The certificate of deposit market tells a complementary story about the broader short-term funding landscape. As of March 24, 2026, total CD issuances stood at approximately Rs 2 lakh crore, with public sector banks accounting for Rs 1.32 lakh crore and private sector banks contributing Rs 67,800 crore, remaining broadly unchanged on a month-on-month basis. Ind-Ra notes that this moderation in CD issuance intensity signals some easing in the short-term funding pressure that the banking system experienced in the preceding months, and the agency expects borrowing intensity to soften further as the fiscal year rollover progresses and anticipated improvements in systemic liquidity conditions materialise. Together, the CP and CD market data paint a picture of a financial system navigating the end of a fiscal year under elevated short-term rates, with different market participants managing that environment according to their different structural funding needs and cost sensitivities.

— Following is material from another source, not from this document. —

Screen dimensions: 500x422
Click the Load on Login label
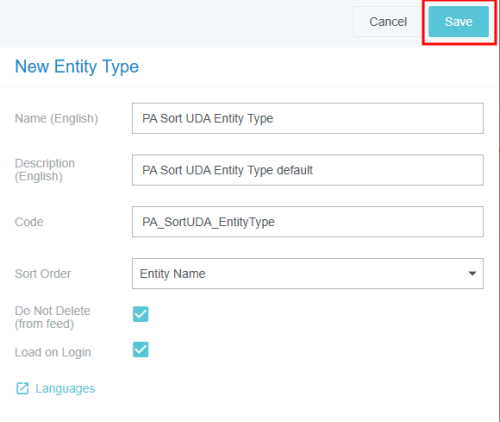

How NBFCs Built Their Dependence on Short-Term Markets and Why It Matters

Non-banking financial companies occupy a distinctive position in India's financial system as credit intermediaries that extend loans and financial services to segments of the economy that the traditional banking sector serves inadequately, including small businesses, self-employed borrowers, vehicle purchasers, home buyers in smaller cities, and microfinance clients. Their ability to serve these segments depends on their capacity to raise funding at competitive costs across multiple market channels, of which commercial paper is one of the most important for managing short-term liquidity needs. The NBFC sector's growth over the past decade has been built on a funding model that combines bank borrowings, non-convertible debentures, securitisation, and short-term market instruments including commercial paper into a diversified liability structure whose management requires continuous market access.

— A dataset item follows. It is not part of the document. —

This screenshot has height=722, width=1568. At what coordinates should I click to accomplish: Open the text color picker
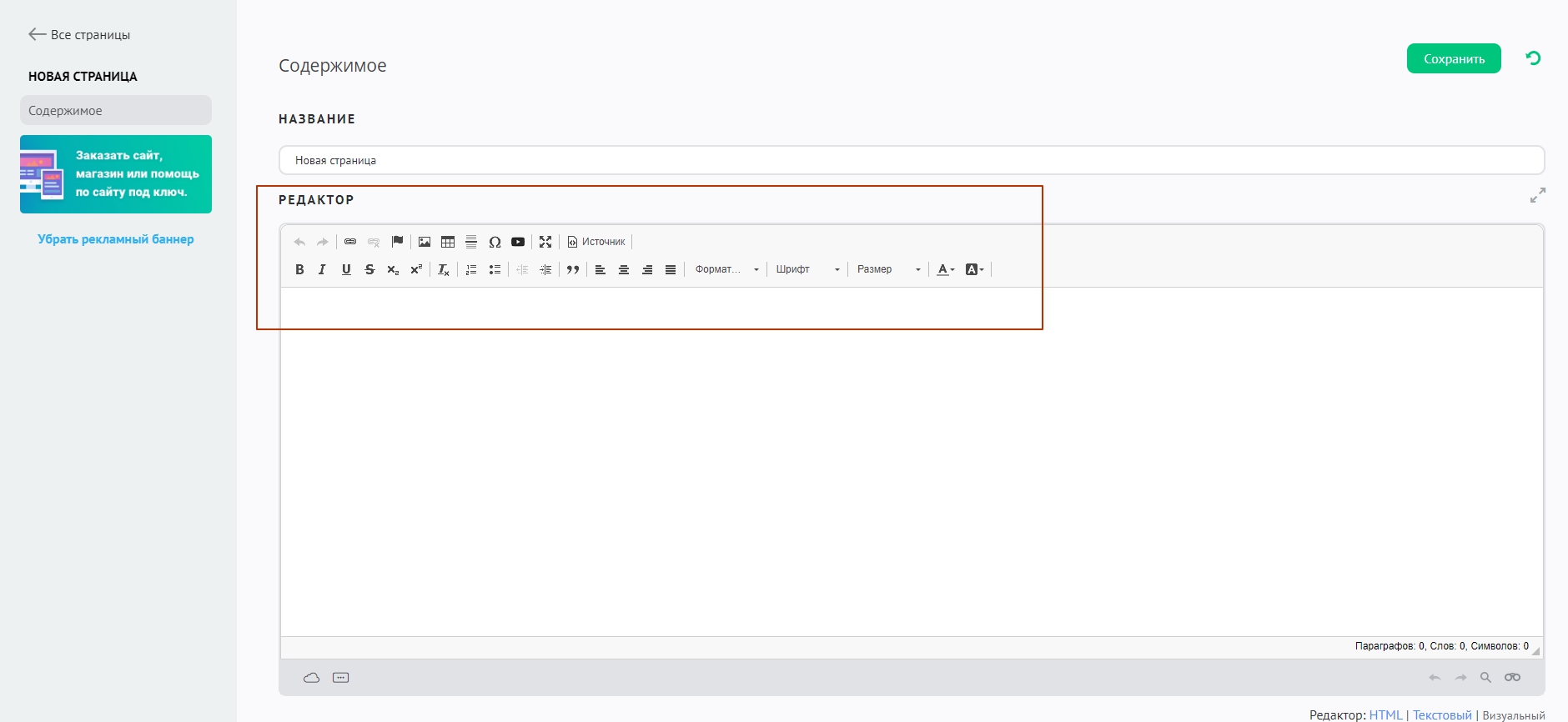click(x=945, y=269)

The quarter-end concentration of NBFC CP issuances is a structural feature of their business model rather than a market timing opportunity. NBFCs typically experience higher disbursement volumes toward the end of financial quarters as borrowers accelerate loan drawdowns and as NBFCs themselves seek to optimise their balance sheets for quarterly reporting. The resulting quarter-end funding bulge requires short-term market access at precisely the periods when multiple market participants are simultaneously seeking funds, creating the cyclical concentration of CP issuances that the Ind-Ra data documents. The surge from Rs 45,500 crore in February to Rs 70,300 crore in March represents both the general quarter-end effect and the specific demand for funds in the final weeks before the financial year closes on March 31.

The cost environment that made corporates cautious in March is the same environment that NBFCs paid to access, reflecting a fundamental difference in their respective positions. Corporates with strong balance sheets, significant internal cash generation, and flexible working capital management can choose whether to tap short-term markets based on cost calculations that compare external borrowing rates with the opportunity cost of deploying internal liquidity. NBFCs whose loan books require funding regardless of market conditions do not have that flexibility in the same degree, and their willingness to pay elevated short-term rates to meet quarter-end obligations reflects an institutional imperative rather than an assessment that current rates represent good value. That structural distinction between cost-sensitive discretionary issuers and structurally compelled issuers explains the divergence in March CP market behaviour that the Ind-Ra report documents.

The CD Market and Bank Liquidity Management in FY26

The certificate of deposit market serves a different but related function in Indian money markets, providing banks with a tool to raise short-term deposits from institutional investors including mutual funds, insurance companies, and other financial institutions at market-determined rates. When banks face liquidity tightness either because deposit growth has slowed, credit demand has accelerated beyond available funding, or systemic liquidity conditions have tightened, CD issuance typically increases as banks seek to supplement their retail deposit base with wholesale market funding. The Rs 2 lakh crore of total CD outstanding as of March 24, 2026 represents a significant quantum of wholesale bank funding that reflects the liquidity management priorities of both public and private sector banks across the fiscal year.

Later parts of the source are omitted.